> TASK TO COMPLETE: The required output is a copy of each line in the material below that includes "agent".

> DATA RECORDS:
----------
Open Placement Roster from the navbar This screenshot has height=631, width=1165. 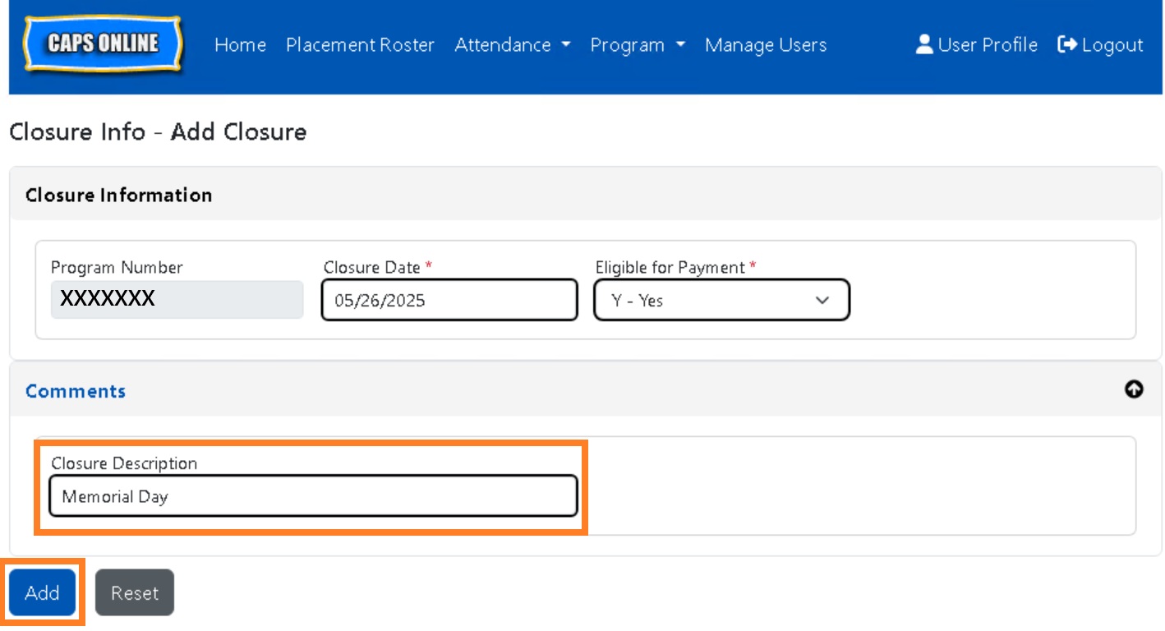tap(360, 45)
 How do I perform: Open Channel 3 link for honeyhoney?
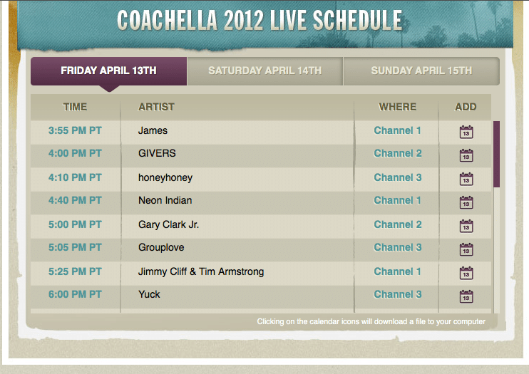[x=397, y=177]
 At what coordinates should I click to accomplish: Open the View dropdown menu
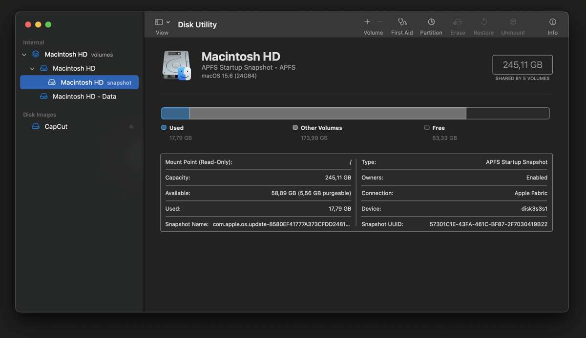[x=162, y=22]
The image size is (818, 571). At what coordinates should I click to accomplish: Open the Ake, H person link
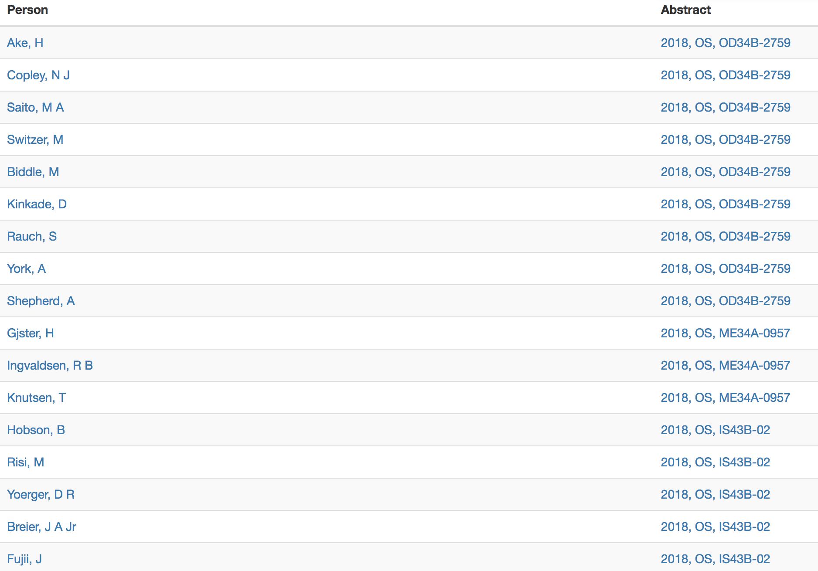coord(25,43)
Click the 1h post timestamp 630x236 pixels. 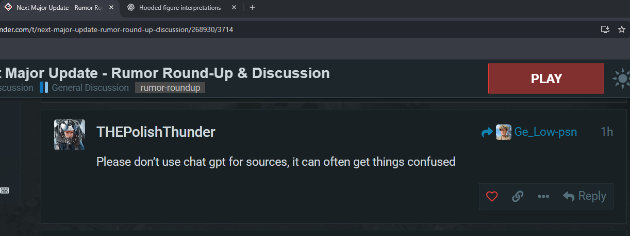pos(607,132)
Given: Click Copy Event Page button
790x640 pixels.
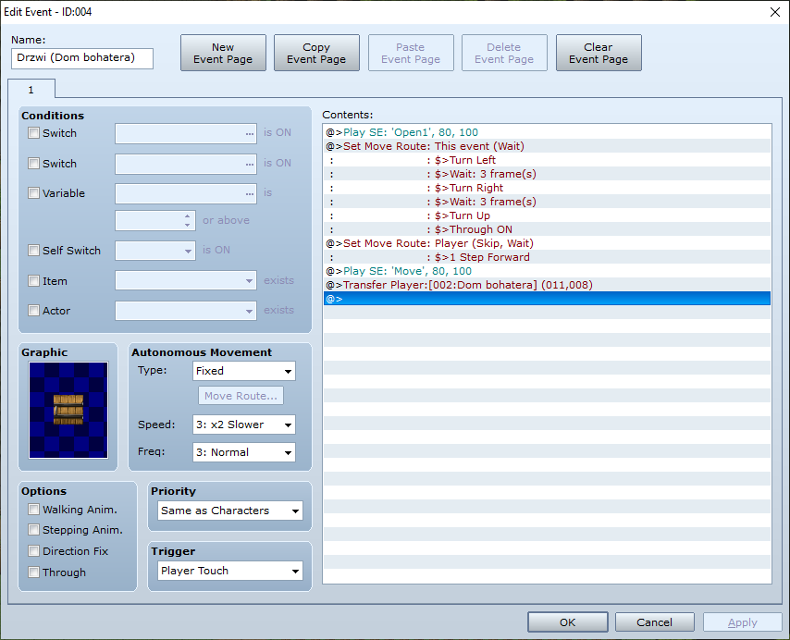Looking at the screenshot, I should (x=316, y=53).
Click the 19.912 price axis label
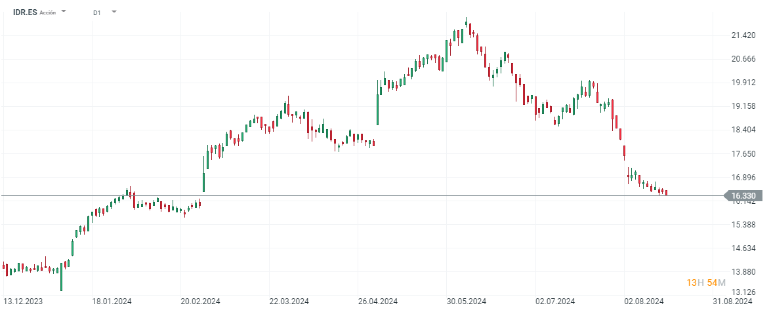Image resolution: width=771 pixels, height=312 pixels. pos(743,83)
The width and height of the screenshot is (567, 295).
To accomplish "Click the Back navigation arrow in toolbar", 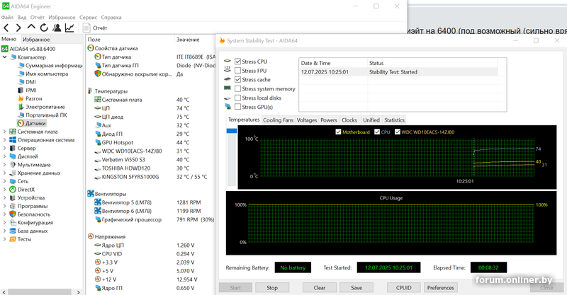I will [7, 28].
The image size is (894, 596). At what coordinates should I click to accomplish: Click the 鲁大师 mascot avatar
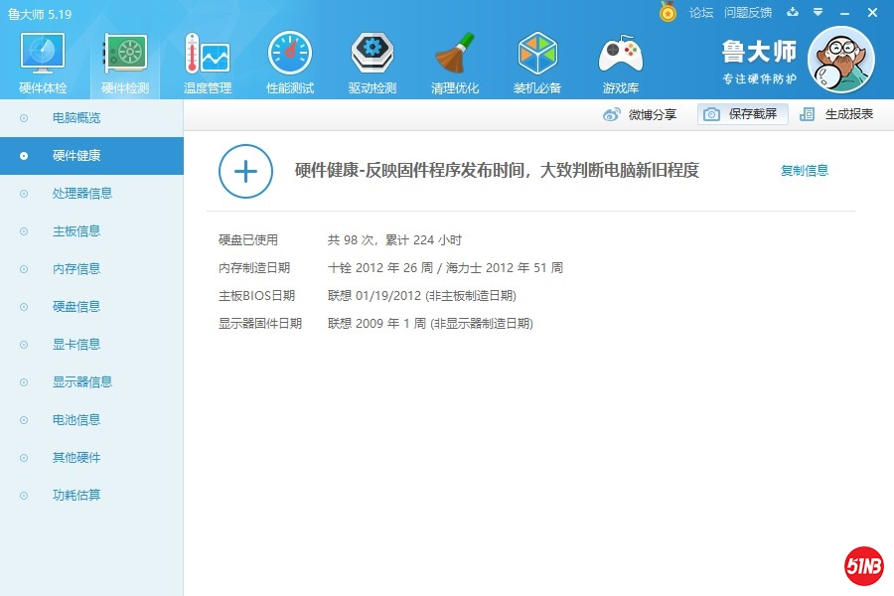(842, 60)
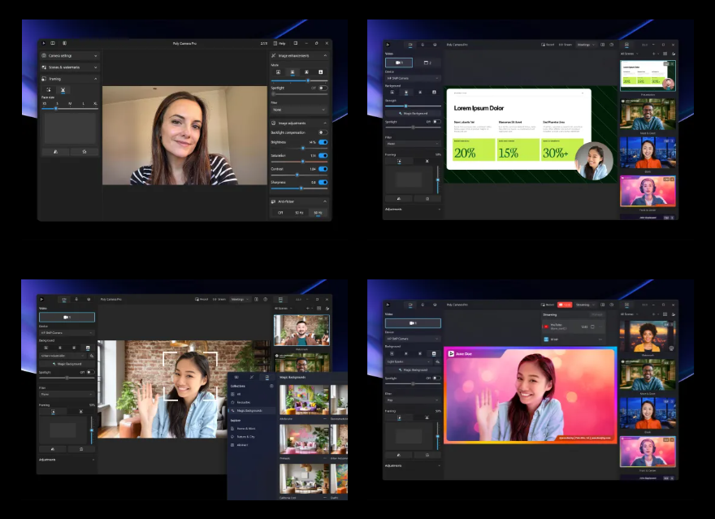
----------
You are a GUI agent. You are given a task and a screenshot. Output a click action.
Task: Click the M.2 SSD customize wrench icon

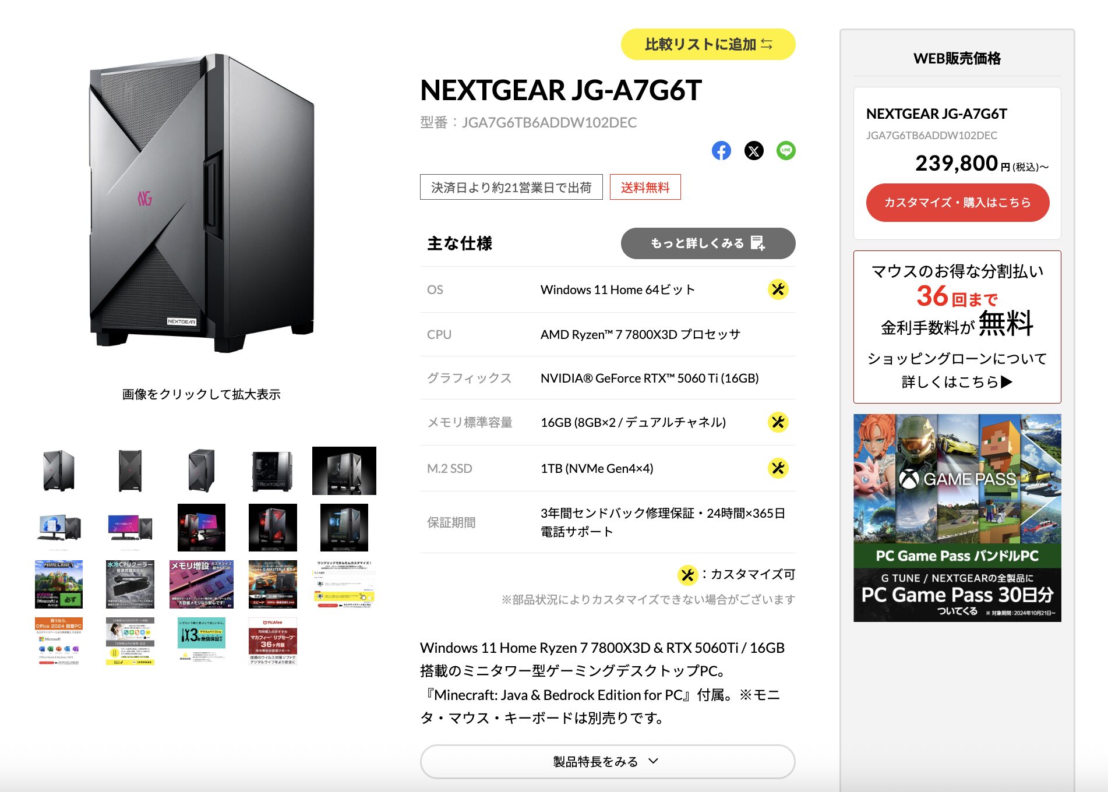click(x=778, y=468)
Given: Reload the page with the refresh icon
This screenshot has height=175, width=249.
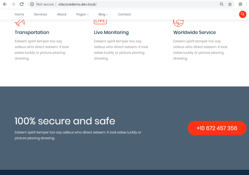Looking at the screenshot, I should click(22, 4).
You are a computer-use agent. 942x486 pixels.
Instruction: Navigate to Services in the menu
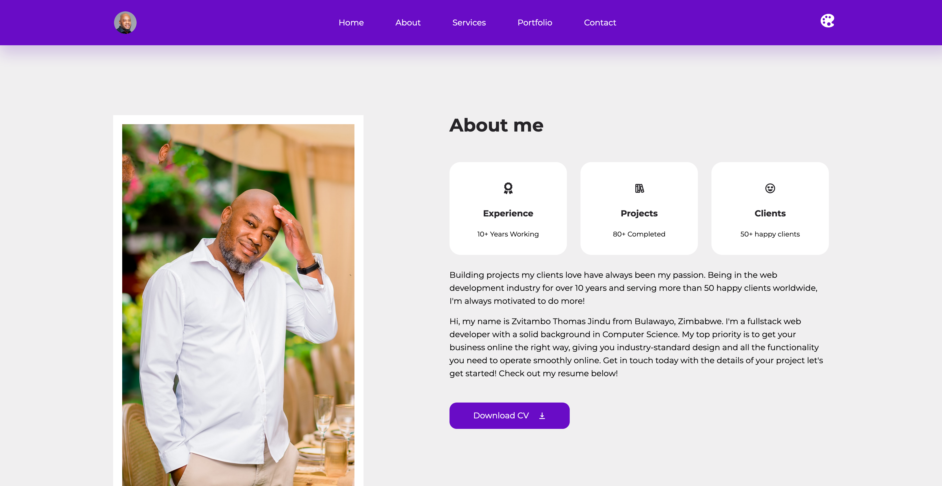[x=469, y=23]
----------
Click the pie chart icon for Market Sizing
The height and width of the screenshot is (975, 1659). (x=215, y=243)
----------
> YOUR RESPONSE:
You are a GUI agent. You are given a task and a screenshot. Output a click action.
You are a computer-use agent. 942x486 pixels.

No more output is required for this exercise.